Avoiding Borrower Confusion, Part 2

Last week I talked about how you can increase the ROI on your note deals by decreasing borrower confusion, and gave some examples. This week I have some additional examples. 

Borrower has no idea how to resolve delinquency

This is probably the most common example of confusion. The borrower is behind and may be receiving letters from their servicer. But they are confused (and often scared) because there may be a large reinstatement amount that they are unable to pay. They sometimes go into “ostrich mode” and ignore it, but often when they try to call the servicer they can’t reach the right person on the phone.

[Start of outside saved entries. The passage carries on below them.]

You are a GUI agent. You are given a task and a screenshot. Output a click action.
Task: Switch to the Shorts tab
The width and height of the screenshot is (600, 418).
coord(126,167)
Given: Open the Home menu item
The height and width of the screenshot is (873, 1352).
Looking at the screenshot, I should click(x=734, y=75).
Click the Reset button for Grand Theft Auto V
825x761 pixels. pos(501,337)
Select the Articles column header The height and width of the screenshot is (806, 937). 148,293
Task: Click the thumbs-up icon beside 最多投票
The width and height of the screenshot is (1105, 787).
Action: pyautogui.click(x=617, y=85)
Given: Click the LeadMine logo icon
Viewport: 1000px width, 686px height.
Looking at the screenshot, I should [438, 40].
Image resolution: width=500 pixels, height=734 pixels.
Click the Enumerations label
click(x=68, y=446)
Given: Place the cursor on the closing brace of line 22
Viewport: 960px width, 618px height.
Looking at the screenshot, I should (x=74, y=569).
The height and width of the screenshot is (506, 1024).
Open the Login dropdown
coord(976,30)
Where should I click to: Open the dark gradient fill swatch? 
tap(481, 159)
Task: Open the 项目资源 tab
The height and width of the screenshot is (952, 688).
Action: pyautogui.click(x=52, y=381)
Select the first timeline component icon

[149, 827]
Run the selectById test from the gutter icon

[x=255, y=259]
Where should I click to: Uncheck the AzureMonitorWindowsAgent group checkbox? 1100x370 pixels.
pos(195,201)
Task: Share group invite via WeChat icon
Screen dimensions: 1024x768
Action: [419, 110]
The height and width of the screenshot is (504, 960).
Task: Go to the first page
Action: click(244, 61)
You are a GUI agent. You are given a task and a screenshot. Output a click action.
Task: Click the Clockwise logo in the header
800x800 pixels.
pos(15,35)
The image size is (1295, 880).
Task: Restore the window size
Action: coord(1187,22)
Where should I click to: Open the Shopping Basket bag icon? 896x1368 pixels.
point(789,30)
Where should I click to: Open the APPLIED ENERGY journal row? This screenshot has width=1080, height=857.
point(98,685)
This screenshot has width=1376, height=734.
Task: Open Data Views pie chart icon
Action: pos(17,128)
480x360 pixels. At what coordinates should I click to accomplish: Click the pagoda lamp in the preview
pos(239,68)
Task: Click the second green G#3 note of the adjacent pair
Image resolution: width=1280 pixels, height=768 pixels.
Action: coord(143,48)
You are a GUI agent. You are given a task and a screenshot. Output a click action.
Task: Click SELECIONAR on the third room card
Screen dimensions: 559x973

Or if they do speak to someone that person doesn’t have the authority to help resolve the issue and come up with potential solutions. While I don’t contact borrowers directly, I do send them a letter with my contact information, which they can also get from the servicer. If they call me I have 2 key advantages over many large lenders.

1) Because I most likely bought the loan for a large discount I have a lot of leeway to make a deal with the borrower that can get them paying and allow them to stay in the home.

2) I have the authority to make whatever kind of deal I think makes sense, and don’t have to wait on authorization from someone else. If it is a note where I have a joint venture partner I will give them the opportunity to review any forbearance / trial payment plan / loan mod agreement before it is implemented. But so far I haven’t had any of them object to these plans. In a future newsletter I can discuss more on how to put these plans together.

Not understanding the value of their home

Borrower’s often have no idea what the value of their home is. I’ve seen cases where it was greatly increased in value since they bought their home in the 2010 time frame. I have also run into other borrowers who have a very inflated idea of what their home is worth.

In the case of the former I had a borrower who stopped paying and went through the forfeiture process, and they lost a large amount of equity. If this borrower was willing to be evicted instead of making the payments, she could have sold the home on her own, paid off the loan, and walked away with a decent chunk of change. This particular person seemed to have a lot of issues in general…. but it was clear she didn’t understand the value of her home and it led her to make some very poor decisions.

The flip side of this is when borrowers think their home is worth more than it really is. An example of this was a time when I was negotiating a cash for keys, and the borrower wanted more than I was willing to pay because he thought the home was worth about double what it actually was. I ended up just waiting him out a little and in the end he accepted my offer. Sometimes a smaller amount of cash in hand is better than no cash.

Confusion about escrow

My last example is confusion about escrow. Borrowers often have no idea how much their property taxes are. They often don’t understand that their needs to be an insurance policy in place, or what force placed insurance is. This gets compounded by servicers who can sometimes set up the escrow incorrectly and collect the wrong amount. One example is a loan where the servicer was collecting way too much in escrow, and it began to affect the borrower’s ability to make payments. You can prevent these issues by double checking the tax and insurance amounts and verifying that the escrow amounts collected are correct. 

There are many ways that borrowers can become confused through no fault of their own. If you can watch out for these sources of confusion and work to mitigate them, you will see better returns in your portfolio.